Section 8.2

#9. "More than 25% of Internet users pay bills online." This is a statement about a percentage (not an average), so the parameter of interest is p. The statement itself would translate to "p > 0.25." That means the other hypothesis must be "p ≤ 0.25." Since the second one has an equal sign in it, it must be the null hypothesis. So we have: H_{0}: p ≤ 0.25 and H_{1}: p > 0.25.

#11. "The mean weight of women who won Miss America titles is equal to 121 lb." This is a statement about an average (not a proportion), so the parameter of interest is µ. The statement itself would translate to "µ = 121." That means the other hypothesis must be "µ ≠ 121." Since the first one has an equal sign in it, it must be the null hypothesis. So we have: H_{0}: µ = 121 and H_{1}: µ ≠ 121.

#13. "IQ scores of college professors have a standard deviation less than 15." This is a statement about the standard deviation, so the parameter of interest is sigma. The statement itself would translate to "sigma < 15 ." That means the other hypothesis must be "sigma ≥ 15." Since the second one has an equal sign in it, it must be the null hypothesis. So we have: H_{0}: sigma ≥ 15 and H_{1}: sigma < 15.
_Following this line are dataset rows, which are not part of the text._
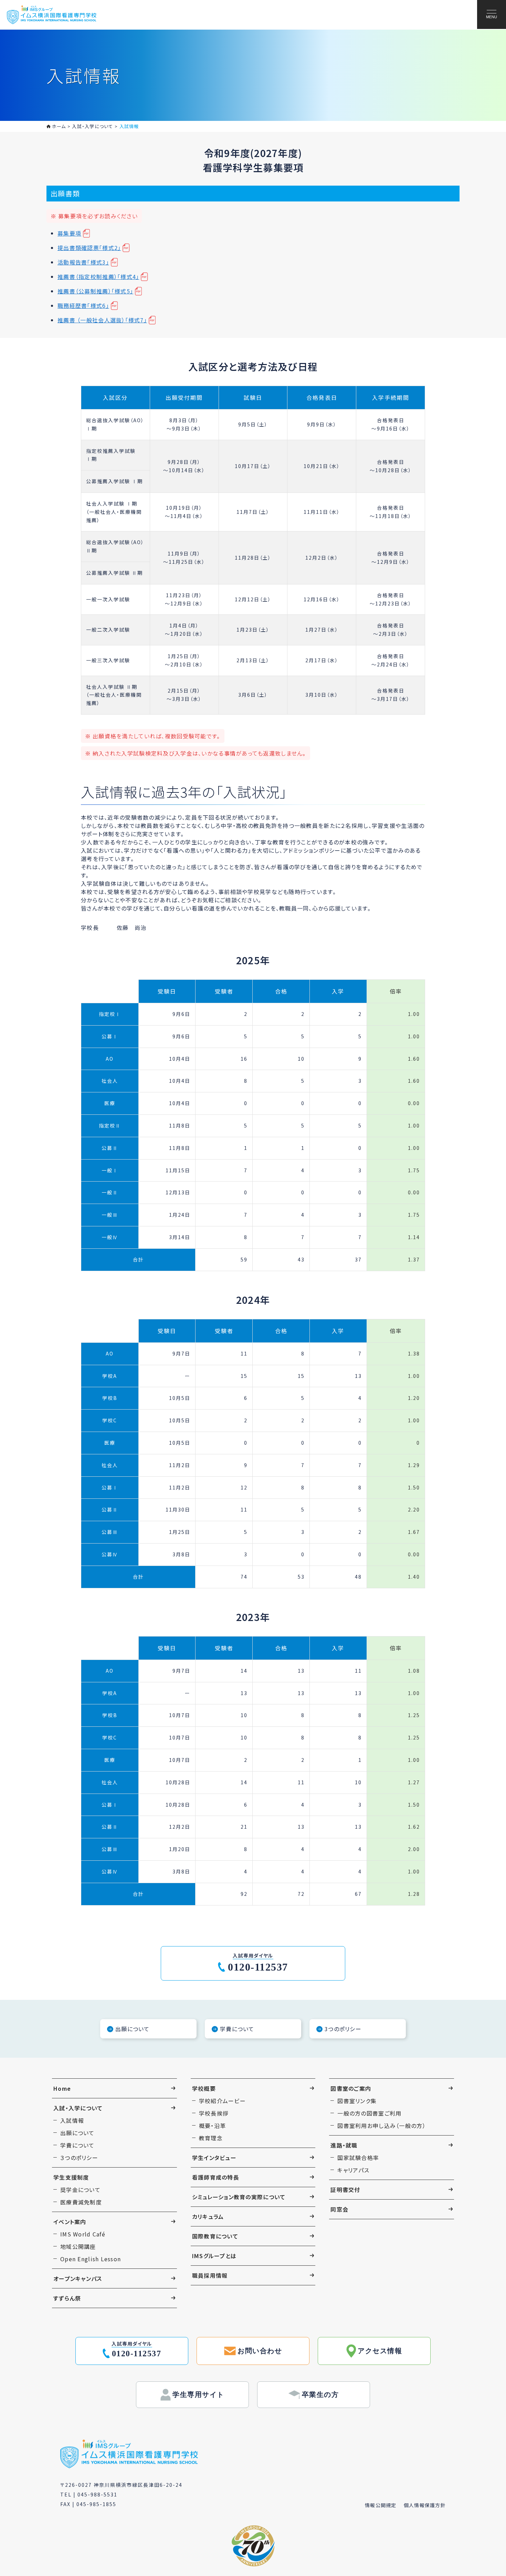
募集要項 (69, 233)
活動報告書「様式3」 (83, 262)
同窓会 (339, 2209)
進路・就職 (343, 2145)
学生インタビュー (214, 2157)
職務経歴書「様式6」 (83, 305)
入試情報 (72, 2120)
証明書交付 (345, 2189)
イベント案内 (69, 2221)
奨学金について (80, 2189)
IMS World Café (82, 2234)
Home (62, 2088)
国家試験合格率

#15. "Plain M&M candies have a mean weight that is at least 0.8535 g." This is a statement about an average (not a proportion), so the parameter of interest is µ. The statement itself would translate to "µ ≥ 0.8535." That means the other hypothesis must be "µ < 0.8535." Since the first one has an equal sign in it, it must be the null hypothesis. So we have: H_{0}: µ ≥ 0.8535 and H_{1}: µ < 0.8535.

#17. "Two-tailed test, alpha = 0.05." We need to find the z-scores that trap an area of 0.05 in the two tails, so 0.025 in both the upper and lower tails. That is, we need to chop off the top 0.025 area, which means the lower 0.975 area. We look up the area of 0.975 in the z-chart, which gives z=1.96. So the critical values are ±1.96.

#19. "Right-tailed test, alpha = 0.01." We need to find the z-score that traps an area of 0.01 in the upper tail, which means the lower area must be 0.9900 area. We look up the area of 0.9900 in the z-chart, which gives z=2.33. So the critical value is 2.33.

#25. The stated value of p is 0.25, which means q is 0.75. The value of p-hat is 224/1018 = 0.2200, and the value of n is 1018. So z = (0.2200-0.2500)/sqrt(0.25*0.75/1018) = -0.03/0.0136 = -2.21

#27. The stated value of p is 0.75, which means q is 0.25. The value of p-hat is 516/580 = 0.8900, and the value of n is 580. So z = (0.8900-0.7500)/sqrt(0.75*0.25/580) = 0.14/0.0180 = 7.78

#37. The original claim was "The proportion of male golfers is less than 0.5." Since this would not have an equal sign in it, it must be H_{1}. Our first conclusion is to reject H_{0}, which means we vote in favor of H_{1}. Our second conclusion, then, is that there is sufficient evidence to conclude that the proportion of male golfers is less than 0.5.

#39. The original claim was "The proportion of red M&Ms is different from 0.13." Since this would not have an equal sign in it, it must be H_{1}. Our first conclusion is to fail to reject H_{0}, which means we vote in favor of H_{0}. Our second conclusion, then, is that we accept that the proportion of red M&Ms is 0.13. (Or we might say that there is not sufficient evidence to conclude that the proportion is not 0.13.)